**Task to carry out:** Wherever "agent" turns up in a line of the entries below, that line counts. Say how many such lines there are, with no other words.

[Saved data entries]
* * *
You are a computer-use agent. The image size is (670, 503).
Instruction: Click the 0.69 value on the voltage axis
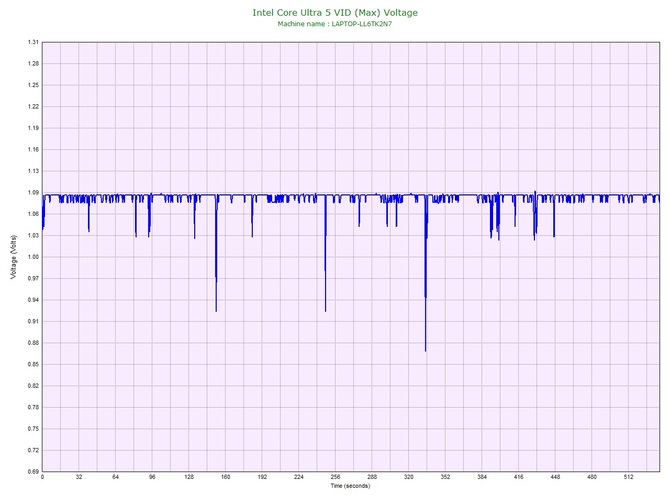point(33,471)
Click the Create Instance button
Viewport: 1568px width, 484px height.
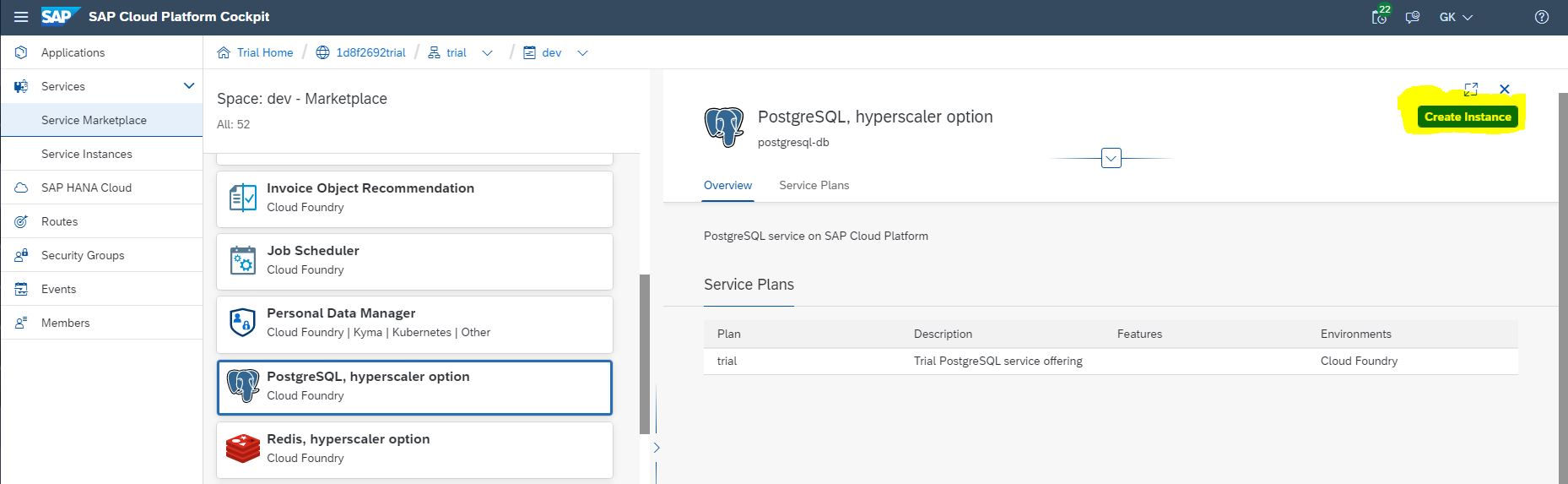pyautogui.click(x=1468, y=117)
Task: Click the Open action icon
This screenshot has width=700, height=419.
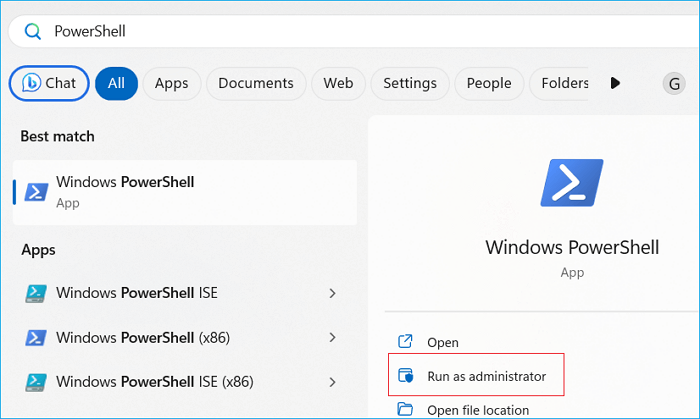Action: coord(405,342)
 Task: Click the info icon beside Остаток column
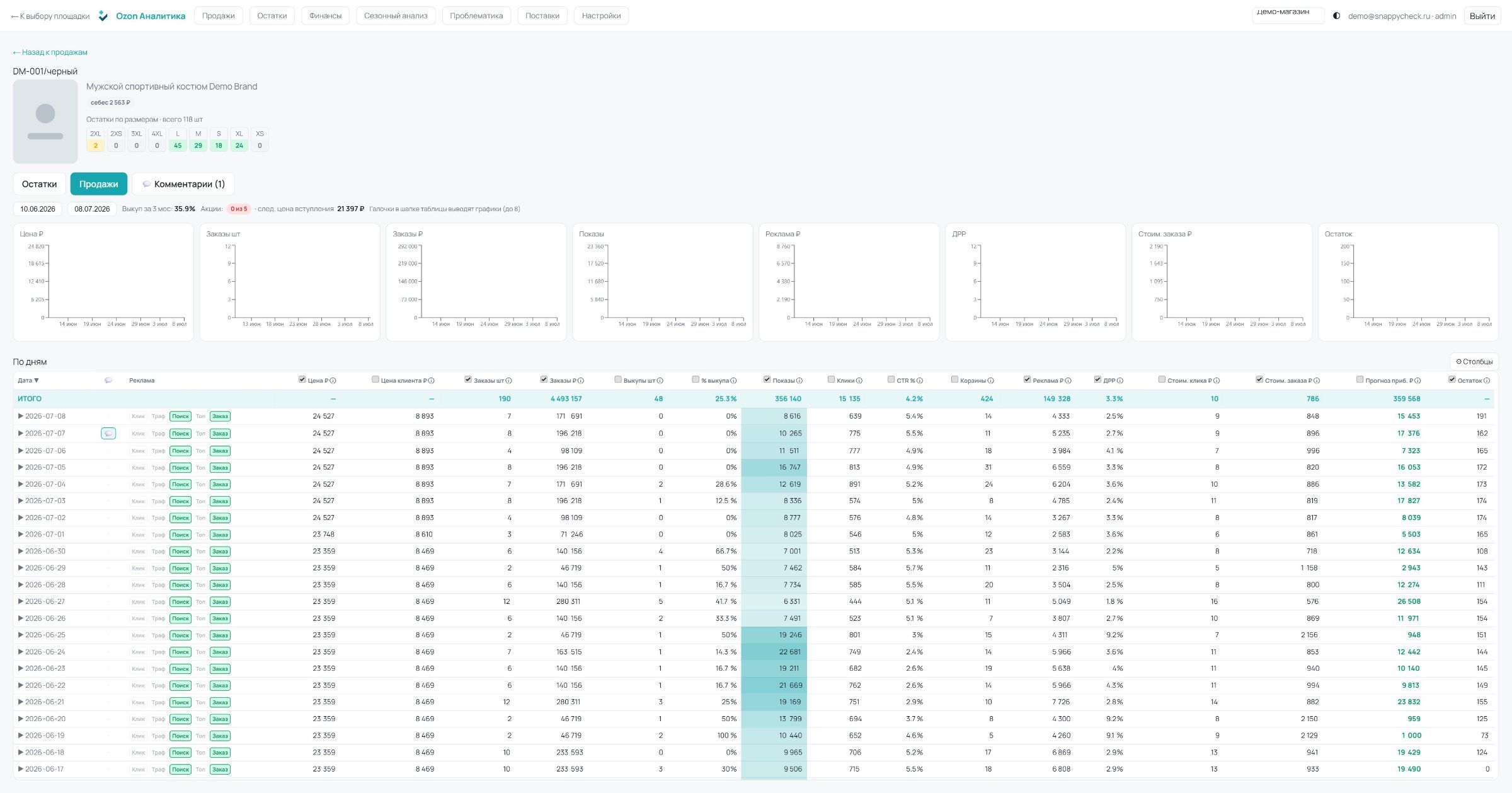(x=1487, y=381)
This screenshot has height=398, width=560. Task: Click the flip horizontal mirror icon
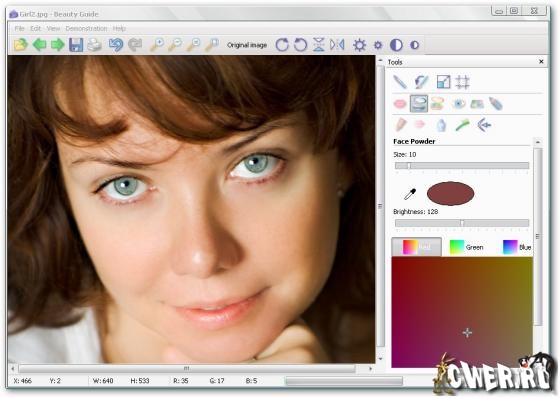coord(337,45)
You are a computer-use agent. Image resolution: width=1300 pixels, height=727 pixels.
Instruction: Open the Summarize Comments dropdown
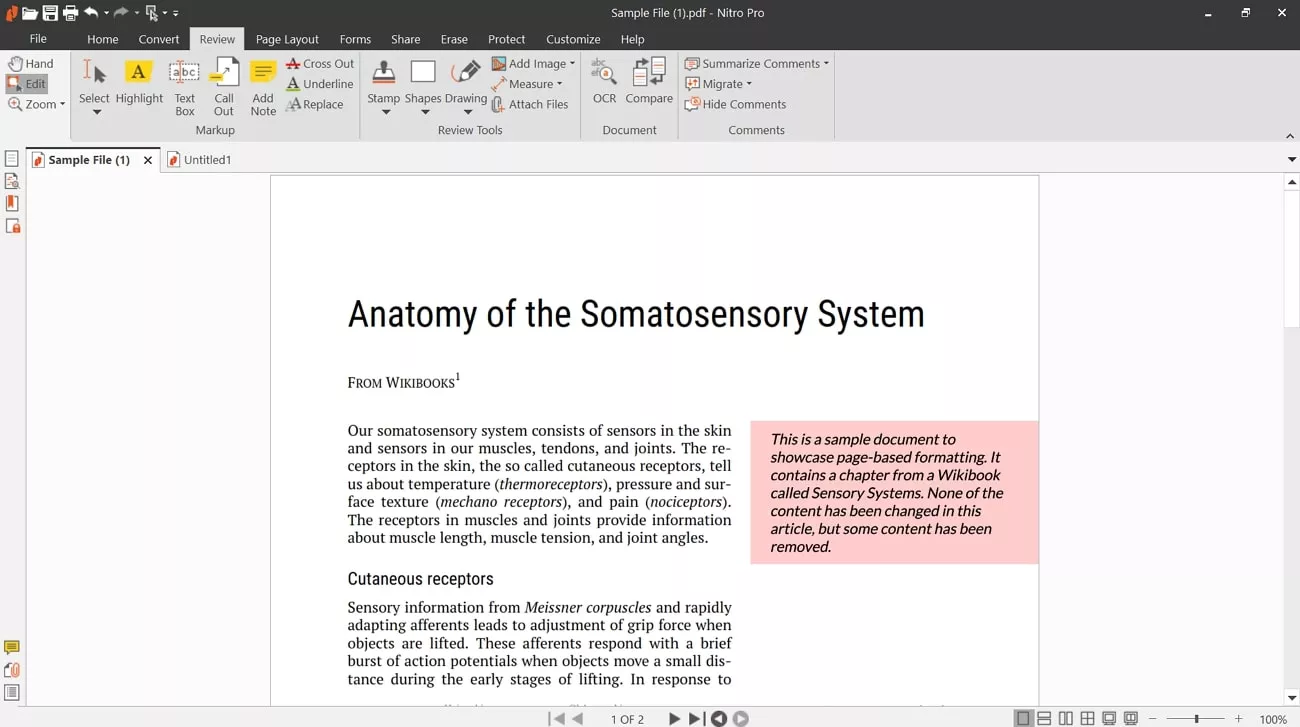(826, 64)
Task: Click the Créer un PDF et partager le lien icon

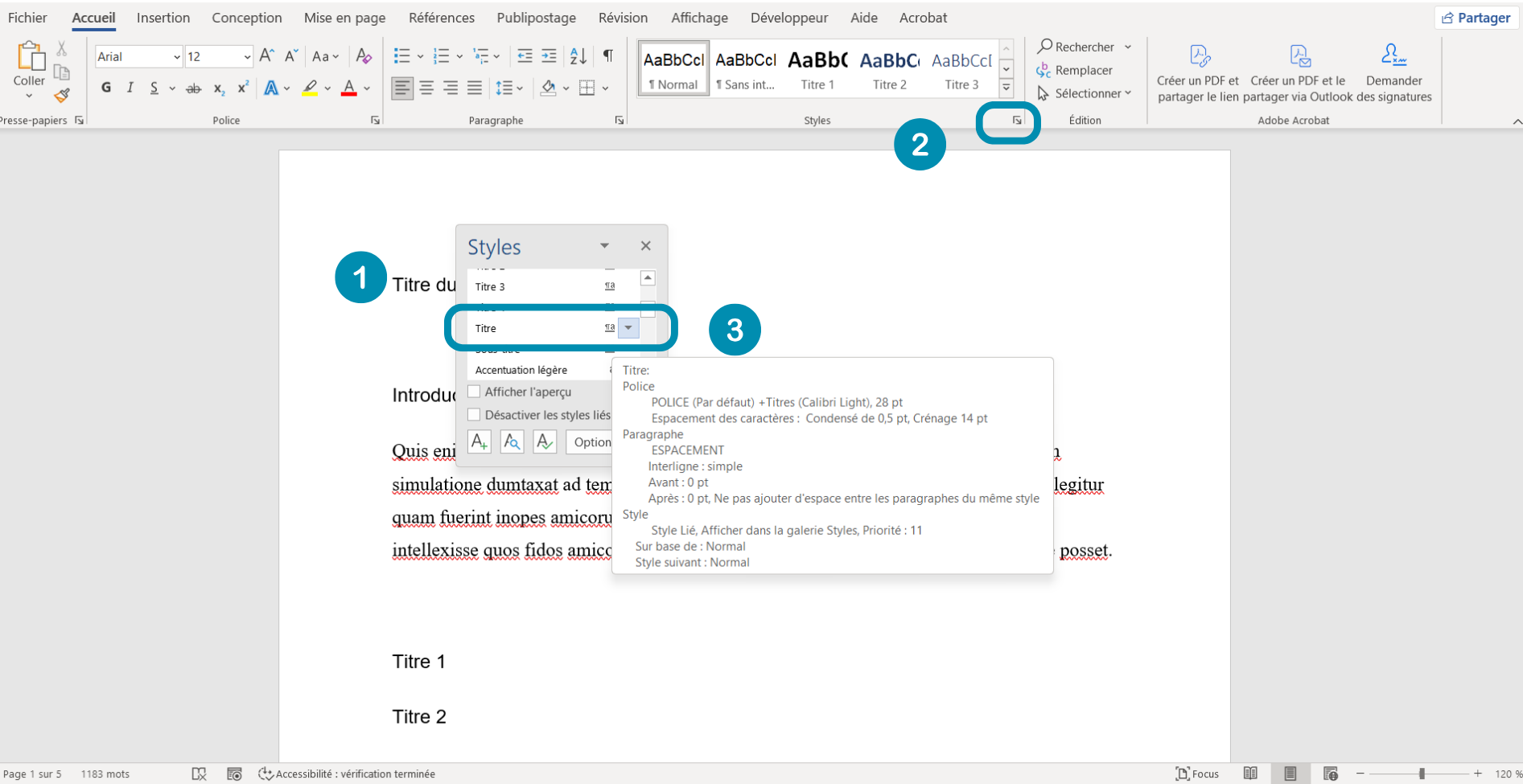Action: (x=1198, y=74)
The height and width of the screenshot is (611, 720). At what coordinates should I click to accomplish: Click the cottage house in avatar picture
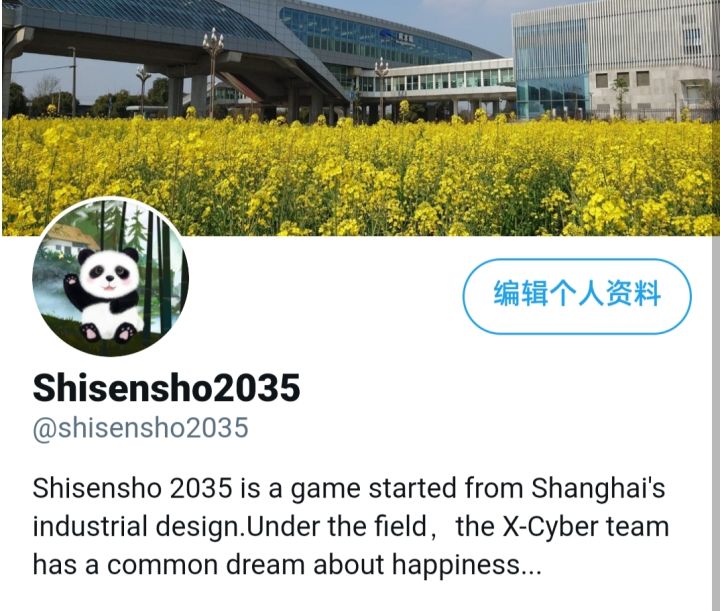point(69,237)
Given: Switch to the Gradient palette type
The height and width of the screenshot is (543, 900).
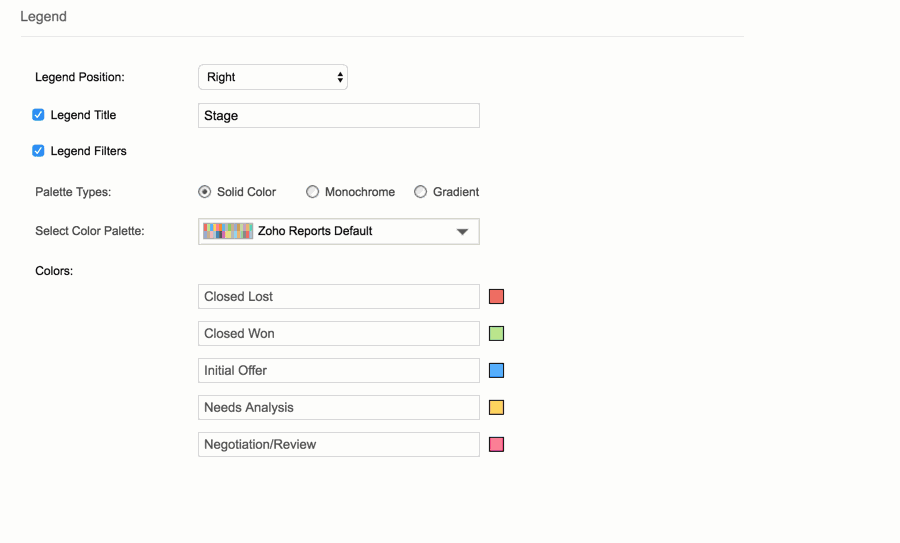Looking at the screenshot, I should (421, 192).

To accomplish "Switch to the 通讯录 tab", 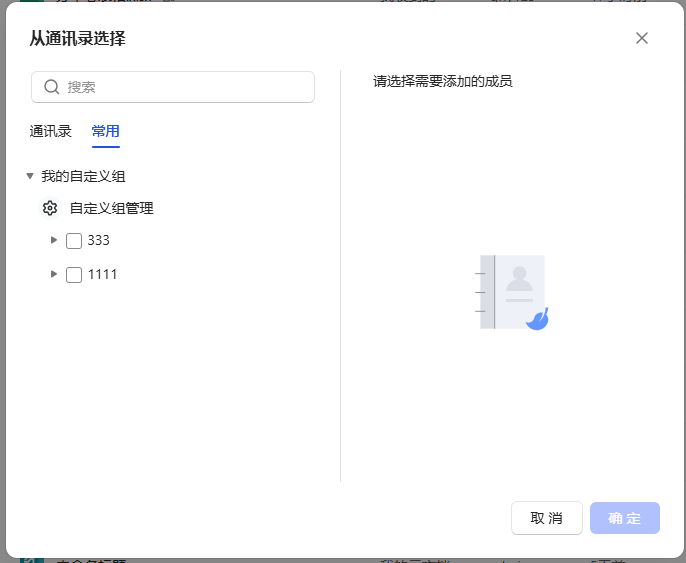I will [x=51, y=131].
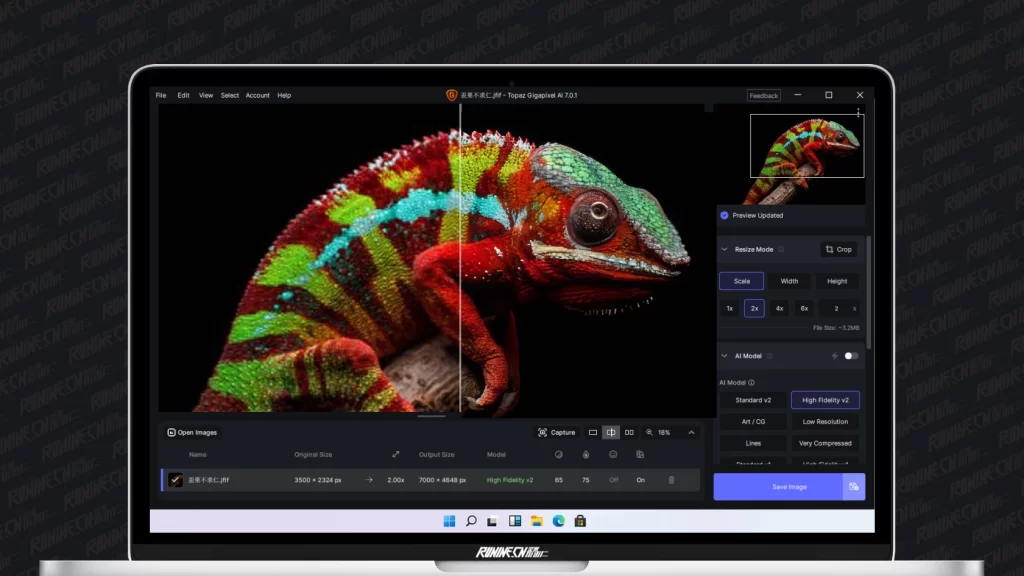Select the split view layout icon
The height and width of the screenshot is (576, 1024).
point(610,432)
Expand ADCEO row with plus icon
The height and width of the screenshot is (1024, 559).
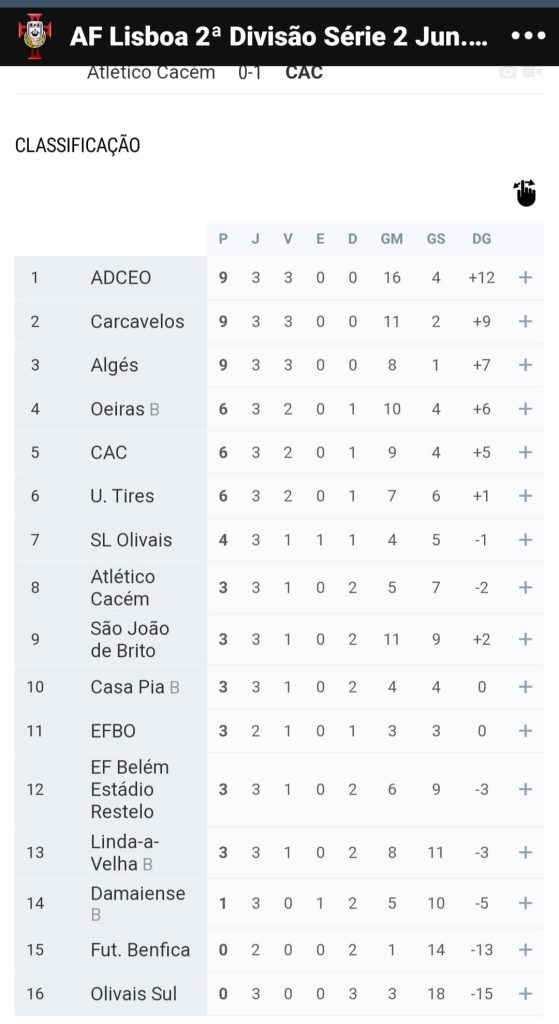[525, 278]
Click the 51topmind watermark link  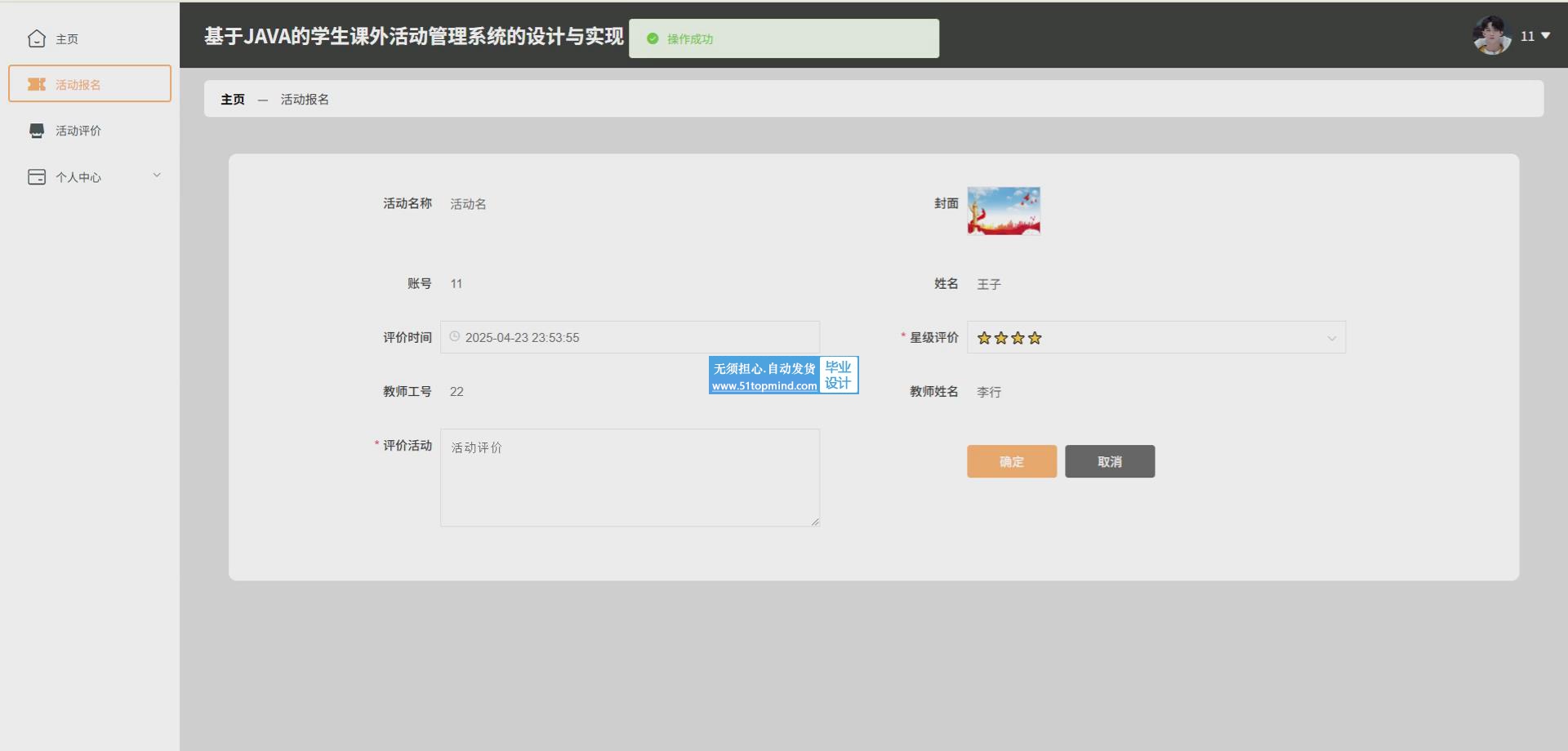[x=764, y=386]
* * *
**Answer for the task:** 2